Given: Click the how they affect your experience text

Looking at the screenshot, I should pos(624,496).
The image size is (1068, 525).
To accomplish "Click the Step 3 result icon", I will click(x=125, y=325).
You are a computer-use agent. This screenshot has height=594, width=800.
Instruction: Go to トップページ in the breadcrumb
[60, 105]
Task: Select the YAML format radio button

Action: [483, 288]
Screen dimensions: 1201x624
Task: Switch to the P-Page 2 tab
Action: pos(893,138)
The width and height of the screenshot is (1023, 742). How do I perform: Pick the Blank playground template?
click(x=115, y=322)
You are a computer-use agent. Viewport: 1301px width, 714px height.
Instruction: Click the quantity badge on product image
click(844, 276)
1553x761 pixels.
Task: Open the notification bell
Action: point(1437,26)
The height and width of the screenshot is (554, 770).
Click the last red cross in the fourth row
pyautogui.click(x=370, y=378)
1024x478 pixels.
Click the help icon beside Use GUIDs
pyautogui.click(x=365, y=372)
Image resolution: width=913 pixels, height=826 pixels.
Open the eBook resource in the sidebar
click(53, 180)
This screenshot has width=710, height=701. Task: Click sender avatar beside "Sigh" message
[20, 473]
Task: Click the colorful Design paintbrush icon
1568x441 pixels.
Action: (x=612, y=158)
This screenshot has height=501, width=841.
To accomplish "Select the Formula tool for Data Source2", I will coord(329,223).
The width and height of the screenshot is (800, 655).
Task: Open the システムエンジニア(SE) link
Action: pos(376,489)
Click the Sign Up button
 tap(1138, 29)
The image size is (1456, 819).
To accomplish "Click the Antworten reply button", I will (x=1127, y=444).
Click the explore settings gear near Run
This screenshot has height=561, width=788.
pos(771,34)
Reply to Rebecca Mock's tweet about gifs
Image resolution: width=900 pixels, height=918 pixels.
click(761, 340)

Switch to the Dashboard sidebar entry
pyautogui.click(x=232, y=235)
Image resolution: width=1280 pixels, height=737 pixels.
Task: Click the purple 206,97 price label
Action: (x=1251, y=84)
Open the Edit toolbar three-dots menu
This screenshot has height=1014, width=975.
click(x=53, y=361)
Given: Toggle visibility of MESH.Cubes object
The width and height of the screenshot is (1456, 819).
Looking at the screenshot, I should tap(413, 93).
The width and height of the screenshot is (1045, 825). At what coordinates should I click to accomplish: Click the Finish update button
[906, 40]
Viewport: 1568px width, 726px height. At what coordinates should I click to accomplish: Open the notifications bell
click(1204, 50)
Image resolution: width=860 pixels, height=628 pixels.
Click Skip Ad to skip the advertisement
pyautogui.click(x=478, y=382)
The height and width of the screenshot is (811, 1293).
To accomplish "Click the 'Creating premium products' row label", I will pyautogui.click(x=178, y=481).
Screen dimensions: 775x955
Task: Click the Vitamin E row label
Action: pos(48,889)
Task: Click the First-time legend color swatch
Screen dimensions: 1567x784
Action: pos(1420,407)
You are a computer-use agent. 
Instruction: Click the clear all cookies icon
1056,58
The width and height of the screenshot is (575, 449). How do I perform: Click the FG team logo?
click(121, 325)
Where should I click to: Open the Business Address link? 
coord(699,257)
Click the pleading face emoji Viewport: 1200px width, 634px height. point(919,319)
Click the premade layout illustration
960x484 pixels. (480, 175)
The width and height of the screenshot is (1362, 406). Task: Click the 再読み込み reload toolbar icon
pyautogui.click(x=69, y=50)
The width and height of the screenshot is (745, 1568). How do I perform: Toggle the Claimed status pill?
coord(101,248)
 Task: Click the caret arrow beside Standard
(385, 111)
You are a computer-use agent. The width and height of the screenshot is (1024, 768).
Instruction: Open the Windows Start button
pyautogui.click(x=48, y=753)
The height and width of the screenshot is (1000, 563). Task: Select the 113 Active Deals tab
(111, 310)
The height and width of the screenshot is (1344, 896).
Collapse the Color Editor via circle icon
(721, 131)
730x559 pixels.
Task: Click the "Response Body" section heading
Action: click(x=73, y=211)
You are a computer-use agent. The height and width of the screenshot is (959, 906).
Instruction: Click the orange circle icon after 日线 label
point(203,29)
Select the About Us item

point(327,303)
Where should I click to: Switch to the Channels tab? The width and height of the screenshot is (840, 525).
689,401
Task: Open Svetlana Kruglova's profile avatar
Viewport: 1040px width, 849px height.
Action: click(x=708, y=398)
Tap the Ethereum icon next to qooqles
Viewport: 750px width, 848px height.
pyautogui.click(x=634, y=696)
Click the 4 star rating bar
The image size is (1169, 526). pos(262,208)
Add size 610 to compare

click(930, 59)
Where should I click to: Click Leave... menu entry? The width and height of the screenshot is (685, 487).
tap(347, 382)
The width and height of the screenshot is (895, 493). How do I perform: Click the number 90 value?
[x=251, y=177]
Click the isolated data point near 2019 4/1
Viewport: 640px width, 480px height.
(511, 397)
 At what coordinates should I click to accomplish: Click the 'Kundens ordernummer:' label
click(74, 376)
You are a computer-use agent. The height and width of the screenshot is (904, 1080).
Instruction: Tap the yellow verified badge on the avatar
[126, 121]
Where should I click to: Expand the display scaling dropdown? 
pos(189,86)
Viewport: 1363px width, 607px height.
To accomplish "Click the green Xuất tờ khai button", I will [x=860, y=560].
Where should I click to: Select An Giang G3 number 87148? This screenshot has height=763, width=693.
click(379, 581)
⁂
Activity:
What you return must match the data word for word.

Exercise output:
Given: Click the how they affect your experience text

Looking at the screenshot, I should pos(624,496).
The image size is (1068, 525).
To accomplish "Click the Step 3 result icon", I will click(x=125, y=325).
You are a computer-use agent. This screenshot has height=594, width=800.
Instruction: Go to トップページ in the breadcrumb
[60, 105]
Task: Select the YAML format radio button

Action: [483, 288]
Screen dimensions: 1201x624
Task: Switch to the P-Page 2 tab
Action: pos(893,138)
The width and height of the screenshot is (1023, 742). How do I perform: Pick the Blank playground template?
click(x=115, y=322)
You are a computer-use agent. Viewport: 1301px width, 714px height.
Instruction: Click the quantity badge on product image
click(844, 276)
1553x761 pixels.
Task: Open the notification bell
Action: point(1437,26)
The height and width of the screenshot is (554, 770).
Click the last red cross in the fourth row
pyautogui.click(x=370, y=378)
1024x478 pixels.
Click the help icon beside Use GUIDs
pyautogui.click(x=365, y=372)
Image resolution: width=913 pixels, height=826 pixels.
Open the eBook resource in the sidebar
click(53, 180)
This screenshot has width=710, height=701. Task: Click sender avatar beside "Sigh" message
[20, 473]
Task: Click the colorful Design paintbrush icon
1568x441 pixels.
Action: (x=612, y=158)
This screenshot has height=501, width=841.
To accomplish "Select the Formula tool for Data Source2", I will coord(329,223).
The width and height of the screenshot is (800, 655).
Task: Open the システムエンジニア(SE) link
Action: pos(376,489)
Click the Sign Up button
 tap(1138, 29)
The image size is (1456, 819).
To accomplish "Click the Antworten reply button", I will (x=1127, y=444).
Click the explore settings gear near Run
This screenshot has height=561, width=788.
pos(771,34)
Reply to Rebecca Mock's tweet about gifs
Image resolution: width=900 pixels, height=918 pixels.
click(761, 340)

Switch to the Dashboard sidebar entry
pyautogui.click(x=232, y=235)
Image resolution: width=1280 pixels, height=737 pixels.
Task: Click the purple 206,97 price label
Action: (x=1251, y=84)
Open the Edit toolbar three-dots menu
This screenshot has height=1014, width=975.
click(x=53, y=361)
Given: Toggle visibility of MESH.Cubes object
The width and height of the screenshot is (1456, 819).
Looking at the screenshot, I should tap(413, 93).
The width and height of the screenshot is (1045, 825). At what coordinates should I click to accomplish: Click the Finish update button
[906, 40]
Viewport: 1568px width, 726px height. At what coordinates should I click to accomplish: Open the notifications bell
click(1204, 50)
Image resolution: width=860 pixels, height=628 pixels.
Click Skip Ad to skip the advertisement
pyautogui.click(x=478, y=382)
The height and width of the screenshot is (811, 1293).
To accomplish "Click the 'Creating premium products' row label", I will pyautogui.click(x=178, y=481).
Screen dimensions: 775x955
Task: Click the Vitamin E row label
Action: pos(48,889)
Task: Click the First-time legend color swatch
Screen dimensions: 1567x784
Action: pos(1420,407)
You are a computer-use agent. 
Instruction: Click the clear all cookies icon
1056,58
The width and height of the screenshot is (575, 449). How do I perform: Click the FG team logo?
click(121, 325)
Where should I click to: Open the Business Address link? 
coord(699,257)
Click the pleading face emoji Viewport: 1200px width, 634px height. point(919,319)
Click the premade layout illustration
960x484 pixels. (480, 175)
The width and height of the screenshot is (1362, 406). Task: Click the 再読み込み reload toolbar icon
pyautogui.click(x=69, y=50)
The width and height of the screenshot is (745, 1568). How do I perform: Toggle the Claimed status pill?
coord(101,248)
 Task: Click the caret arrow beside Standard
(385, 111)
You are a computer-use agent. The width and height of the screenshot is (1024, 768).
Instruction: Open the Windows Start button
pyautogui.click(x=48, y=753)
The height and width of the screenshot is (1000, 563). Task: Select the 113 Active Deals tab
(111, 310)
The height and width of the screenshot is (1344, 896).
Collapse the Color Editor via circle icon
(721, 131)
730x559 pixels.
Task: Click the "Response Body" section heading
Action: click(x=73, y=211)
You are a computer-use agent. The height and width of the screenshot is (959, 906).
Instruction: Click the orange circle icon after 日线 label
point(203,29)
Select the About Us item

point(327,303)
Where should I click to: Switch to the Channels tab? The width and height of the screenshot is (840, 525).
689,401
Task: Open Svetlana Kruglova's profile avatar
Viewport: 1040px width, 849px height.
Action: click(x=708, y=398)
Tap the Ethereum icon next to qooqles
Viewport: 750px width, 848px height.
pyautogui.click(x=634, y=696)
Click the 4 star rating bar
The image size is (1169, 526). pos(262,208)
Add size 610 to compare

click(930, 59)
Where should I click to: Click Leave... menu entry? The width and height of the screenshot is (685, 487).
tap(347, 382)
The width and height of the screenshot is (895, 493). How do I perform: Click the number 90 value?
[x=251, y=177]
Click the isolated data point near 2019 4/1
Viewport: 640px width, 480px height.
(511, 397)
 At what coordinates should I click to accomplish: Click the 'Kundens ordernummer:' label
click(74, 376)
You are a computer-use agent. The height and width of the screenshot is (904, 1080).
Instruction: Tap the yellow verified badge on the avatar
[126, 121]
Where should I click to: Expand the display scaling dropdown? 
pos(189,86)
Viewport: 1363px width, 607px height.
To accomplish "Click the green Xuất tờ khai button", I will [x=860, y=560].
Where should I click to: Select An Giang G3 number 87148? This screenshot has height=763, width=693.
click(379, 581)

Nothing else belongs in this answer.